The update object defines how to update an existing webhook in your system. The associated webhook may need to be updated to continue receiving data, such as when a customer changes the workflow data mapping. It is optional and depends on the publisher API definition. The following example uses the webhook_id stored in the workflow scope from the previous create example.

"update": {
  "!http": {
    "method": "PUT",
    "path": "/path/to/your/webhook/update/api",
    "body": {
      "id": "${data.workflow.webhook_id}"
    }
  }
}

delete Object

The delete step defines how to remove a previously created webhook to stop pushing unneeded event data to ActiveCampaign. The following example uses the webhook_id stored in the workflow scope from the previous create example.

"delete": {
    "!http": {
      "method": "DELETE",
      "path": "/path/to/your/webhook/delete/${data.workflow.webhook_id}"
    }
  }

Polling

Not all APIs or inbound sources support webhooks. A data_intake defined as "type": "polling" can request data from your system at regular intervals. A polling configuration has specific lifecycle events for state management, initial_setup, pre_poll, request, and post_poll. request is the only event that is required. The other events may be needed for polling to work correctly with your system.

Polling State Management

It is important to understand that polling is defined by lifecycle events in order to maintain a consistent state between events. State variables allow the platform to persist data between sync executions, as well as between its lifecycle events and request iterations.
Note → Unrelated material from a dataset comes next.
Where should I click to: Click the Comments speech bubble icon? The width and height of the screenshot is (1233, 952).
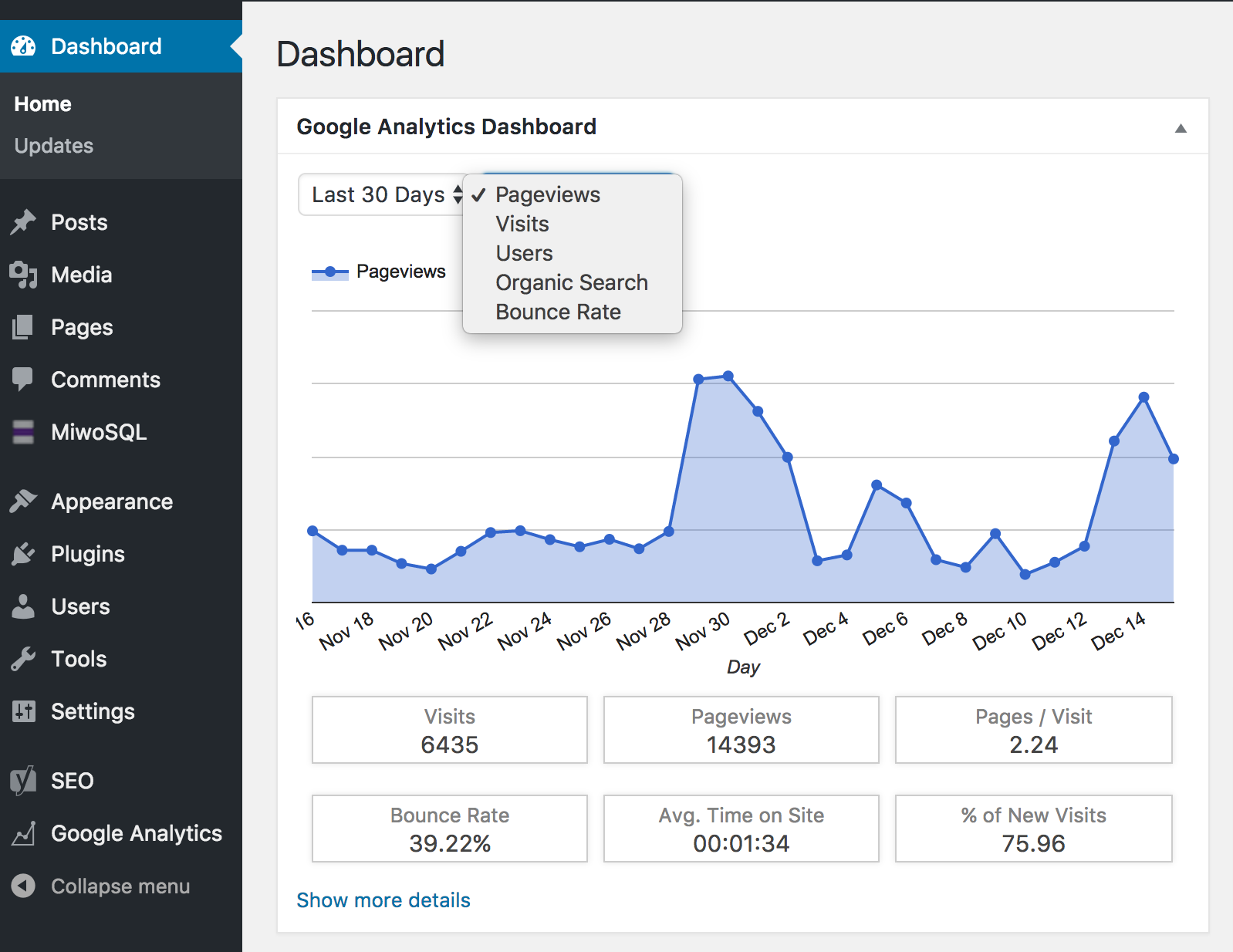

With any of the following lifecycle events, the data returned from the last execution is examined, and if a polling_state key is found its data will be saved and made available to subsequent lifecycle events.
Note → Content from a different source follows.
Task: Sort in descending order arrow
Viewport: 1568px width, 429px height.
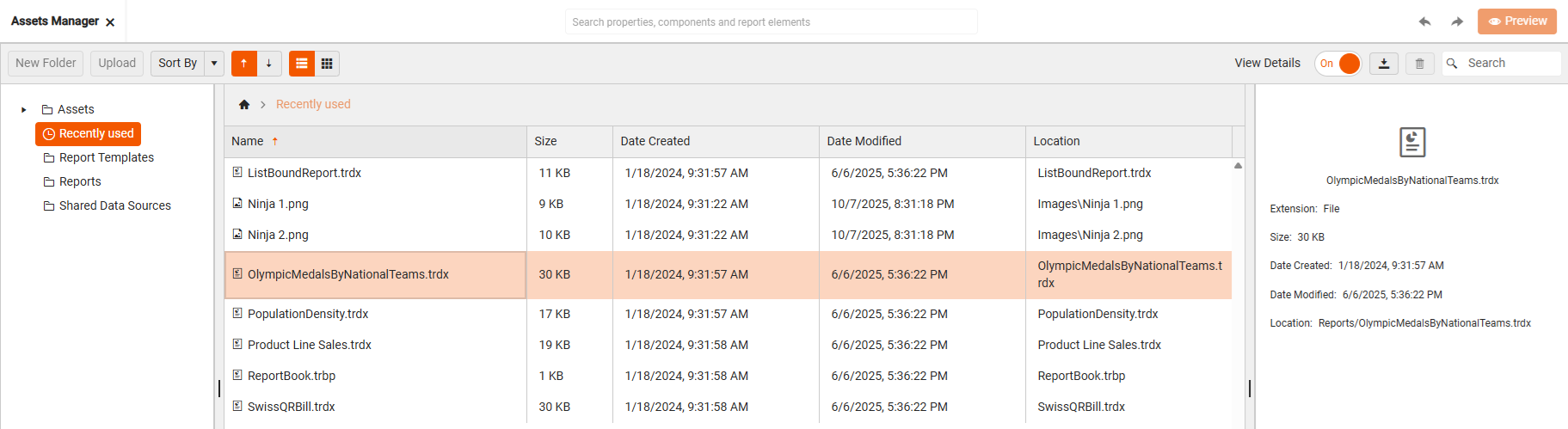Action: click(x=268, y=64)
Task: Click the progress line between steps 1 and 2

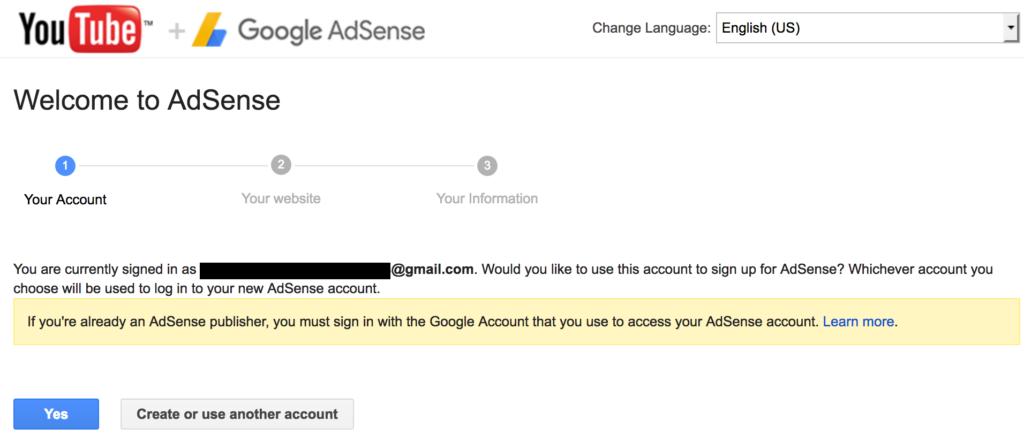Action: (x=173, y=166)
When writing to the polling_state key it is essential to include all known keys and their current value. Saving the polling_state replaces the entire object, not just individual keys.
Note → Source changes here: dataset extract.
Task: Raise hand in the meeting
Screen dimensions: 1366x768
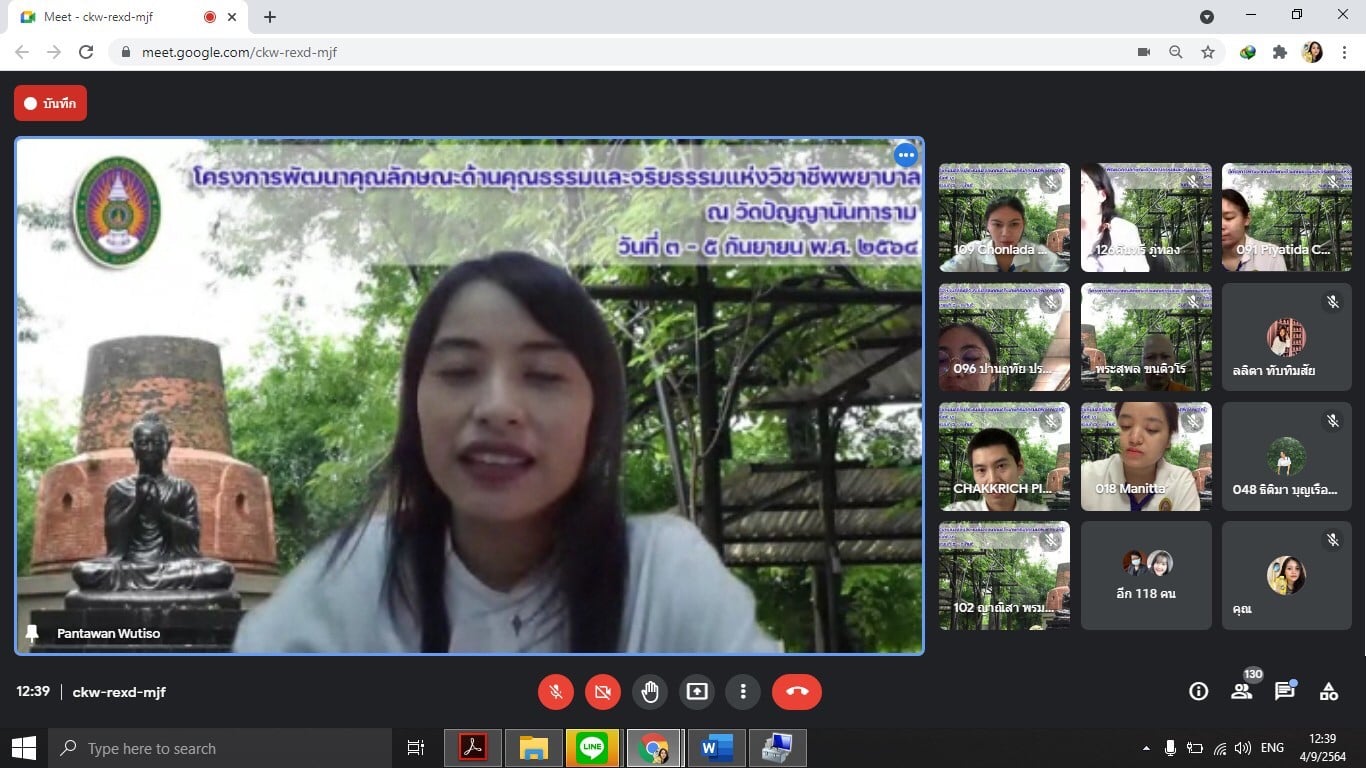Action: point(650,692)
Example of returning the current polling_state without change: { polling_state: ${polling_state} }

Example of returning an updated polling_state: { polling_state: { keyA: ${polling_state.keyA}, keyB: "New Value"} }

The current polling state can be accessed in your commands using the ${polling_state} variable. To access a specific value you stored in the polling state, for example, a key named last_update, you can use ${polling_state.last_update}.

Key

JSON Type

Required

name

string

yes

type

string

yes

initial_setup

object

no

pre_poll

object

no

request

object

yes

post_poll

object

no

type Property

Defines the type of data_intake. For API polling, the value must be set to "polling".

name Property

The unique identifier for the data_intake. It is recommended to include the name of the resource requested from your API. For example, "name": "import-customers".

initial_setup Object

Polling takes advantage of lifecycle events and a special polling_state object. The initial_setup command runs only once when a customer configures or resets a workflow that uses polling. The most common use of this command is to initialize any polling_state keys and values for a first run. In some cases, that may involve fetching information from your system. All data returned by initial_setup except for polling_state will be ignored.

"initial_setup": {
  "!pipe": [
    {
      "!http": {
        "method": "GET",
        "url": "https://example.api/object/${custom_data::form_field.value}"
      }
    },
    {
      "!jq": "{ polling_state: { keyA: .keyA, keyB: \"fixed start value\" }"
    },
  ]
},

pre_poll Object

Similar to initial_setup, pre_poll is used to prepare any polling_state data for the current execution cycle. This command will run once per cycle, before the request command. All data returned by pre_poll except for polling_state will be ignored.

"pre_poll": {
  "!pipe": [
    {
      "!http": {
        "method": "GET",
        "url": "https://example.api/object/${custom_data::form_field.value}"
      }
    },
    {
      "!jq": "{ polling_state: { keyA: .keyA, keyB: ${polling_state::keyB} }"
    },
  ]
},

request Object

The request is the foundation for the polling process. The request is used to:

  • Make outbound requests, looping until an exit condition
  • Update state variables for tokens/parameters based on each response
  • Return a final result to be used by the application workflow
"request": {
  "!pipe": [
    {
      "!http": {
        "method": "GET",
        "url": "https://example.api/object/${custom_data.form_field.value}?keyA=${polling_state.keyA}"
      }
    },
    {
      "!jq": "{ results: .data, polling_state: { keyA: .keyA, keyB: ${polling_state.keyB}, iterate: false }"
    },
  ]
},

Because the request is iterable, a formatted object needs to be returned as the final command result. This object must return a results object, an iteration flag, and the updated polling_state object. In the previous example, a !jq command is used to create and return the required results object as the final step of the request.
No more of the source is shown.